Comparative Commentary
Commentary by
Sara Kipfer

The story of David and the three warriors in 2 Samuel 23:13–17 (with its parallel narrative in 1 Chronicles 11:15–19) is only a few verses long, though we get more of the 'back story' of some of these mighty men in the chapter as a whole. The sequence of actions in this specific narrative is coherent: David expresses a desire to drink the water of the well of his native town of Bethlehem, then occupied by a Philistine garrison. Three of David’s heroes break through the camp and bring him water. But instead of drinking it, David pours it out to the Lord.

Although the story possesses a clear structure, its meaning has often been questioned. It has been suggested that David’s action of pouring away the water must be regarded as ungrateful, rendering his men’s valiant efforts meaningless. The story thus contains a hidden accusation that David needlessly jeopardized the lives of his soldiers. Alternatively, the opposite has been postulated, that the story is ad maioram gloriam regis (to the greater glory of the king). On this reading, David should be praised because he overcame his selfish desire for the water through a last-minute act of self-control. Realizing his sin, he refused to indulge in the fruits of that sin, and thus he resisted drinking the water. The story can also be understood in a profane context as a reconnaissance mission by David’s courageous and brave warriors, as well as in a religious context as a glorification of Yahweh by the libation of the water as a sacrifice for God.

Visual interpretations of this story respond variously to these ambiguities—and to some extent sustain them. Several altarpieces of the fifteenth and early sixteenth centuries which depict the episode focus on themes of faith and adoration (see Kipfer 2018: 6–16). Later visual interpretations, especially engravings from the late sixteenth and seventeenth centuries (Kipfer 2018: 16–17), focus instead on themes that are less specifically religious—prioritizing aesthetic effect and emphasizing moral points. The landscape painting by Claude Lorrain primarily stresses the humble reaction of David, and his abstinence and self-control in refusing to drink the water which the three men drew at the risk of their lives.

Both types of images are very typical of their time. The altarpiece-fragment by the Master of the Antwerp Adoration Group, now in the Art Institute of Chicago, was probably made for a devotional context and focusses on a typological and allegorical reading. Meanwhile, Claude’s landscape painting showing David and the Three Heroes at the Cave of Adullam was likely to have been made as decoration for a palazzo in Rome and belongs to a profane context. Its focus is on the moral and aesthetic interpretation of past events, which are treated as history. It renders the story in a way that is as faithful as possible to the scriptural account, but it seeks to be an edifying chronicle rather than presenting us with hidden spiritual meanings.

These two types of images are an excellent example of the hermeneutical shift during the period. Richard Simon (1638–1712), Jean le Clerc (1657–1736), Baruch de Spinoza (1632–1766) and others had striven to ascertain the text’s original meaning in its historical context, and thus its ‘literal sense’ (sensus literalis historicus). The biblical stories were not understood any more as axiomatic truth but were increasingly analyzed through a ‘historical-critical’ method. This new understanding of the biblical text also influenced visual interpretations. Depictions of stories from the Hebrew Bible began increasingly to attempt a life-like depiction of historical reality.

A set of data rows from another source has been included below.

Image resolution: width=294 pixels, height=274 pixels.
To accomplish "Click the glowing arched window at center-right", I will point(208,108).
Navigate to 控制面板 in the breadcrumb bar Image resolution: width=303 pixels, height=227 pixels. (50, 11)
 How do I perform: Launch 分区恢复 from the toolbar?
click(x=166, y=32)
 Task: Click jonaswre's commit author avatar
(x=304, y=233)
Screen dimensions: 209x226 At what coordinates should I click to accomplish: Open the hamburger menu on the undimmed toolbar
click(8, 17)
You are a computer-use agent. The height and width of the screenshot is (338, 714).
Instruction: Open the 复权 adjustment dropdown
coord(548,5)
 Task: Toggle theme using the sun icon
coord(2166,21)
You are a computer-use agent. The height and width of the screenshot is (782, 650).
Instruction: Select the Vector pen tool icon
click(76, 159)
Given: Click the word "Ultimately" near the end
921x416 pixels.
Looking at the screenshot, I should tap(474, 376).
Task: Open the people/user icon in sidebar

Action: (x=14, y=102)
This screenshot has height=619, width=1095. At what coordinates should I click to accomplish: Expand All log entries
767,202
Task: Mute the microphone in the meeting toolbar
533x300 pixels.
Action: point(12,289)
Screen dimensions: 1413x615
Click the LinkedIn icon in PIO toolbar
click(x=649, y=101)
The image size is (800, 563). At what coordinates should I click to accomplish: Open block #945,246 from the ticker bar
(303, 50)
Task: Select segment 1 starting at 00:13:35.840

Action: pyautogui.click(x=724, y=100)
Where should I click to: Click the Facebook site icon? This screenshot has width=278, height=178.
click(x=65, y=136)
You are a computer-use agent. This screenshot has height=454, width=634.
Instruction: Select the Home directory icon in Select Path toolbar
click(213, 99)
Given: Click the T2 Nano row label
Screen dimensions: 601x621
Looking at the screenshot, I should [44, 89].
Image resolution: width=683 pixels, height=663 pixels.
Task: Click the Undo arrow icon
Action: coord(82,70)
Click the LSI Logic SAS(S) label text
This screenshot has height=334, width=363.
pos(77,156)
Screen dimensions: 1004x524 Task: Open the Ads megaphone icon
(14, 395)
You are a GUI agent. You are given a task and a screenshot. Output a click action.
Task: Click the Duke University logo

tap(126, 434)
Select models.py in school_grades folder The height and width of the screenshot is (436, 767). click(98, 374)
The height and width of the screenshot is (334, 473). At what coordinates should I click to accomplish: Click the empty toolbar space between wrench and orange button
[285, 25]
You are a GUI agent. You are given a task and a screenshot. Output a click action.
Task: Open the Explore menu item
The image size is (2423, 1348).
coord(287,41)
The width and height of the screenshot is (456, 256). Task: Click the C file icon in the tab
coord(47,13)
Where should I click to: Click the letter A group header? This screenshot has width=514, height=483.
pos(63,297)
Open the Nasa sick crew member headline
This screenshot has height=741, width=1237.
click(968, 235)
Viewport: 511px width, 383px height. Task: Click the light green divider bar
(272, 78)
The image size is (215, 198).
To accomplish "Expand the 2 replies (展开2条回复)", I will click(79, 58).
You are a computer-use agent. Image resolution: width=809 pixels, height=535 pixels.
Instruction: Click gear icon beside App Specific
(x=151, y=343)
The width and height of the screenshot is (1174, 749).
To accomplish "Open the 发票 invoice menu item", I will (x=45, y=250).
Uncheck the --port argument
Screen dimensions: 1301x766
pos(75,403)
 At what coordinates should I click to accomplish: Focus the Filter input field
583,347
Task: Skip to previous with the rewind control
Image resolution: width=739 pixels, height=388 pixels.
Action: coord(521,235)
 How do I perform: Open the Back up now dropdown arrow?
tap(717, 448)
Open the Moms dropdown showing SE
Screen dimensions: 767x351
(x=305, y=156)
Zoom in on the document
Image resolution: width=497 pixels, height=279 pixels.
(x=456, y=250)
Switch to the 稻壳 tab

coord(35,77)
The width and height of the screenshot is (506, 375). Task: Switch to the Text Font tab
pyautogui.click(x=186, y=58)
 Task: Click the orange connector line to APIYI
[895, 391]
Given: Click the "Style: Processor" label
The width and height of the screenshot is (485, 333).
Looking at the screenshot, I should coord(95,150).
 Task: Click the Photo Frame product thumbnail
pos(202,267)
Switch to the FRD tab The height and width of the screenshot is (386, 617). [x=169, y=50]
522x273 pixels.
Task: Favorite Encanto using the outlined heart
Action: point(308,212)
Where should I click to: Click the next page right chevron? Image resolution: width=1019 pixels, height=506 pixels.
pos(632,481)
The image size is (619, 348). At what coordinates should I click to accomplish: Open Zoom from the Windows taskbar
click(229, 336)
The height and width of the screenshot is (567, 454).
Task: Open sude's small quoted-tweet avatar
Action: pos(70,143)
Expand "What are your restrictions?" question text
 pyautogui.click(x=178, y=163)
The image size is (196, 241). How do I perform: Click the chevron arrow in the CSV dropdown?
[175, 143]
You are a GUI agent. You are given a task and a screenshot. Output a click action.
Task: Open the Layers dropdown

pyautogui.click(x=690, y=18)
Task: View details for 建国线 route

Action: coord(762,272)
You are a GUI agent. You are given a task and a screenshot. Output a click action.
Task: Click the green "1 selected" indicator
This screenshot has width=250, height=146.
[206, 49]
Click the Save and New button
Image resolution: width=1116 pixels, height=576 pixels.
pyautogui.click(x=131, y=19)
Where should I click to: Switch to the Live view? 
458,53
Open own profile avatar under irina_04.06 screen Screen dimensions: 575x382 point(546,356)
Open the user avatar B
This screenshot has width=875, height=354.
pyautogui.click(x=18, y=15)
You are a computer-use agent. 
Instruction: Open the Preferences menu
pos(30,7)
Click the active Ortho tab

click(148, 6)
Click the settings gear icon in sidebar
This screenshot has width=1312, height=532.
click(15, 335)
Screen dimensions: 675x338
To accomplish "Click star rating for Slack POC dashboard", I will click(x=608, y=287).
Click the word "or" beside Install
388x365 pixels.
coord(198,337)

This is not to say that painting ceased to have any moral or religious meaning. At that time the concept of the similitudo temporum still played an important role: a belief that the past, present, and future are identical and that situations in antiquity are repeated in the present day. This concept was especially influential from the fifteenth through the seventeenth century (e.g. Machiavelli, Discorsi I.2; Justus Lipsius was taking up this term in his interpretation of Tacitus; Iusti Lipsi Epistolae I,81 00 00 H, 24–7; see Quaglioni and Comparato 2007: 80; Papy 2005: 66). Pagan-antique figures and Old Testament characters were taken as positive or negative examples in early modern times.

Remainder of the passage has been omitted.